We expect the CO (2−1) emission to be in the local thermo-dynamical equilibrium (LTE) with the gas at the disk densities and temperatures from which it is emitted. The best-fit DM Tau model has CO (2−1) brightness temperatures matching the thermal profile of the underlying best-fit model, with a peak brightness temperature over the beam-emitting area of 17 K. In the other disks, the peak brightness temperature over the beam area ranges from 11 K in IQ Tau to 20 K in CI Tau. On the other hand, the 13CO and C18O (2−1) emissions are optically thin, with a ratio of 13CO-to-C18O emission equal to the isotopologue ratio (about 7.3). However, in the inner disk of the more massive disks, the emission ratio falls below the isotopologue ratio (about five in the most massive disk, DM Tau). This is an indication that the 13CO emission becomes partially optically thick in the inner disk as well (smaller than our beam size, about 100 au). The C18O emission remains optically thin at our spatial resolution, and our mass estimate of 0.04 M⊙ is not affected by this opacity effect.

| Task requirements |
**a.** Name every disk that the passage on CO emission identifies by name.
**b.** Pick up the passage on CO emission in disks after its last sentence and carry it forward.

| Available data |
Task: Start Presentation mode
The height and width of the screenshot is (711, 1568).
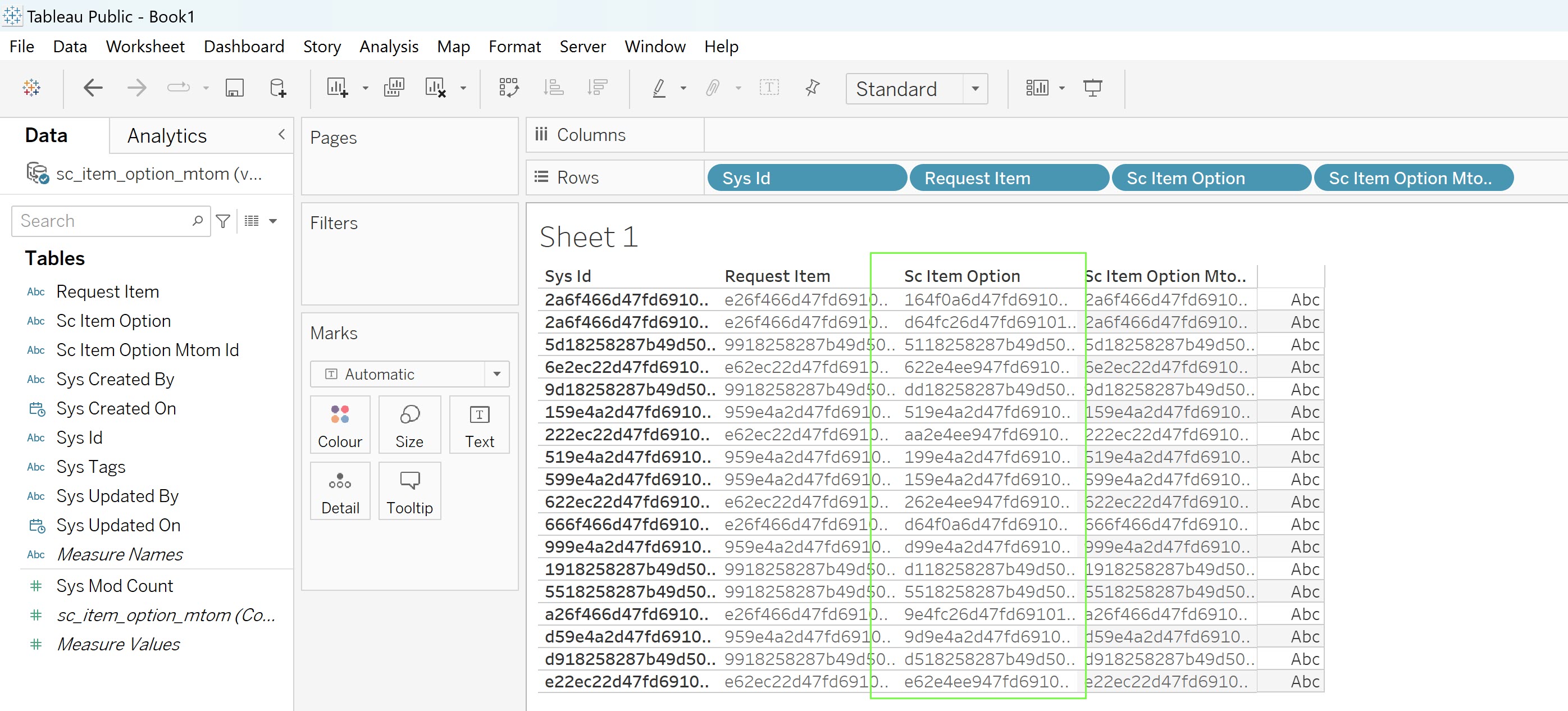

| Answers by task |
**a.** DM Tau, IQ Tau, CI Tau

**b.**
![]() |
Fig. 4 Best-fit physical and chemical model for DM Tau: (top left) gas volume density distribution, (top right) CO to H2 number density ratio, (bottom left) gas temperature distribution, and (bottom right) CO isotopologues volume density distribution. |
![]() |
Fig. 5 Best-fit column density and midplane temperature profiles for the disks in the PRODIGE sample. |
4.1 Foreground cloud absorption
The optically thick CO emission observed in CI, CY, DG, and DL Tau is affected by foreground absorption within the velocity channel range of approximately 4 to 6 km s−1. Given that these disks exhibit a local standard of rest (LSR) velocity of around 6 km s−1, the foreground cloud impacts the gas signature in the outer disk as it obscures the red-shifted emission from the Kep-lerian disk. This obstruction results in the asymmetrical features evident in the moment zero maps presented in Fig. 1.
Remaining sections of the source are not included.